Generally a bad thing.
# June 15, 2006 12:45 PM

pvanooijen said:

Global is bad, it would have been better to have a property on the page.
The page unload will restore the value, so it's not a permanent change.
When you need a really long time it's better to do it in a new thread. Which has other drawbacks. More on that in an upcoming post.
# June 15, 2006 4:04 PM

Peter's Gekko said:

Another story from the app with the sprocs.

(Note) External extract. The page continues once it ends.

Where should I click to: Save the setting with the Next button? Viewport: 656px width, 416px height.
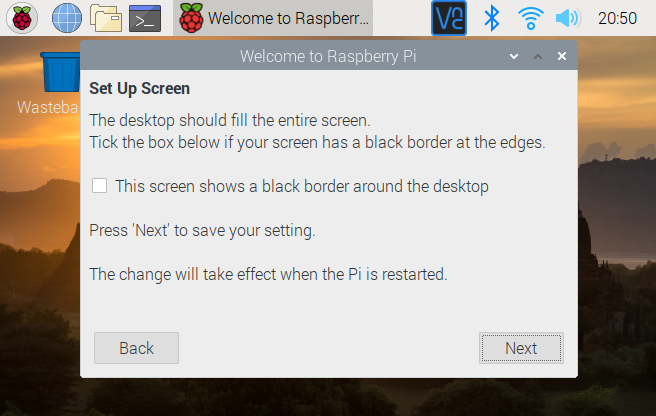click(x=521, y=348)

That was a classical 2-tier CS application which we transformed...
# June 20, 2006 4:14 AM

Helios said:

Hello

There is some problem with the Server.ScriptTimeout  because, no matter what I do (on iis 6.0, on web.config, or in c# in many places of my code), every process stops exactly at 90secs, even more I defined in IIS 6.0 a 5000 secs timeout, and when within the code I ask for that value, it is 5000 as defined, but even so, the process stops at 90secs, and here is the incredible, no matter is if debug or release, where debug is suppoussed to stops in a year.

Really I do not know what to do, and for the application I made it is mandatory to use a very high value.

Helios
# July 25, 2006 3:33 PM

pvanooijen said:

As it's always 90 secs everywhere imho it looks like debugging is disabled. How and where to (re-)set that is beyond my knowledge. I would start with your machine.config.
# July 26, 2006 3:53 PM

Gerald said:

I decided to check the validity of this by writing a test program containing two pages.  In one of the pages I am setting the ScriptTimeout property to 3000, while in the other page the value of the property is not changed.  It turns out that after loading the first page, then the second page, the value of the ScriptTimeout in the second page is reverted to its default value (90 seconds for release, 30000000 for debug) or the value set in the configuration files.  In conclusion, the ScriptTimeout property, when changed in one page, does not change at a Global level.

# November 29, 2006 3:38 PM

pvanooijen said:

Thanks Gerald. Your experiment shows that Ayende's fear is not justified.